Sachez que je ferai tout pour que le lien entre les champs sanitaire et social soit préservé. Car l'organisation des soins et les innovations médicales ne règleront pas à elles seules la souffrance psycho-sociale dans les quartiers populaires.
Sachez que je ferai tout pour que la politique régionale de santé ne soit pas déconnectée de la politique de santé menée au niveau local.
Je souhaite que les futures agences régionales de santé soient signataires des contrats urbains de cohésion sociale. Et que la réduction des inégalités de santé soit un objectif inscrit à leur feuille de route.
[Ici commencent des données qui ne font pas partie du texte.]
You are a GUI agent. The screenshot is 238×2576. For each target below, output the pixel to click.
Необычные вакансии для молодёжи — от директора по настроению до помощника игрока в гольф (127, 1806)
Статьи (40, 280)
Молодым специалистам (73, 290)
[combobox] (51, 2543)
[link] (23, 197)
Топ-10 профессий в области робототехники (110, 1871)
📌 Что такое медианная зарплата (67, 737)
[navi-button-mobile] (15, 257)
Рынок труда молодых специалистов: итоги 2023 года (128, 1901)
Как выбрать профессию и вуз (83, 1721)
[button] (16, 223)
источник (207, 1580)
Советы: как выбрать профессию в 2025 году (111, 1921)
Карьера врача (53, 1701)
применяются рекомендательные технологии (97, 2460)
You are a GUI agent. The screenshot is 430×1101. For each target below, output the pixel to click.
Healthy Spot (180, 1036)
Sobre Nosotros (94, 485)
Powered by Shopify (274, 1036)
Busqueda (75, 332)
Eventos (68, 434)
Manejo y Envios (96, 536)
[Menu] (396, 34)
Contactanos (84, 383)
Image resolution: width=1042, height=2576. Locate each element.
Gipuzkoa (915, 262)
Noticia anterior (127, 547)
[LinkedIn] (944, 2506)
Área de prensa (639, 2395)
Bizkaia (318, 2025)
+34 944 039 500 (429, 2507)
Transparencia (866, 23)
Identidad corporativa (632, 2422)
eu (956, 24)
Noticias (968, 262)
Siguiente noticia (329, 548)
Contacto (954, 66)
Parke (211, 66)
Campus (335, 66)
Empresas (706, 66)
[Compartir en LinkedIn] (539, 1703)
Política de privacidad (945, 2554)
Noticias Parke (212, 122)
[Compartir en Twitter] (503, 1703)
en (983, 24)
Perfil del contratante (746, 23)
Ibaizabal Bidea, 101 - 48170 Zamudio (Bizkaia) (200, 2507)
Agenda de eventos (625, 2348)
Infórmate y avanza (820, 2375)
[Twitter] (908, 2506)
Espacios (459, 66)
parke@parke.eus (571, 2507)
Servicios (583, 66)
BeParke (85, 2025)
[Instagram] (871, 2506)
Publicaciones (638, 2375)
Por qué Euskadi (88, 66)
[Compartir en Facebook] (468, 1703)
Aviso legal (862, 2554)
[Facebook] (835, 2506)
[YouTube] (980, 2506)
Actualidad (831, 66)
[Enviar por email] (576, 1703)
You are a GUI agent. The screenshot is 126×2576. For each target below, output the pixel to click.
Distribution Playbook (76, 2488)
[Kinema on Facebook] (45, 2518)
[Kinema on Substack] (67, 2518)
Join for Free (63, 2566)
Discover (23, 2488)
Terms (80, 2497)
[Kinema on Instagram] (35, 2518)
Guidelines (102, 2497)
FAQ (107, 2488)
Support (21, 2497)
Sachez que je ferai tout pour pérenniser la collaboration entre l'Etat et les collectivités territoriales dans le domaine de la santé.
J'ai d'ailleurs tenu à mobiliser le droit commun en ce sens. Le projet de loi « Hôpital, patients, santé et territoires » porté par Roselyne Bachelot prévoit ainsi, la mise en place en 2010, par la future agence régionale de santé, de contrats locaux de santé. Ils devront se baser sur l'expérience des ateliers santé ville.
D'ici là, je souhaite que les acquis du volet santé des Contrats Urbains de Cohésion sociale soient renforcés et valorisés.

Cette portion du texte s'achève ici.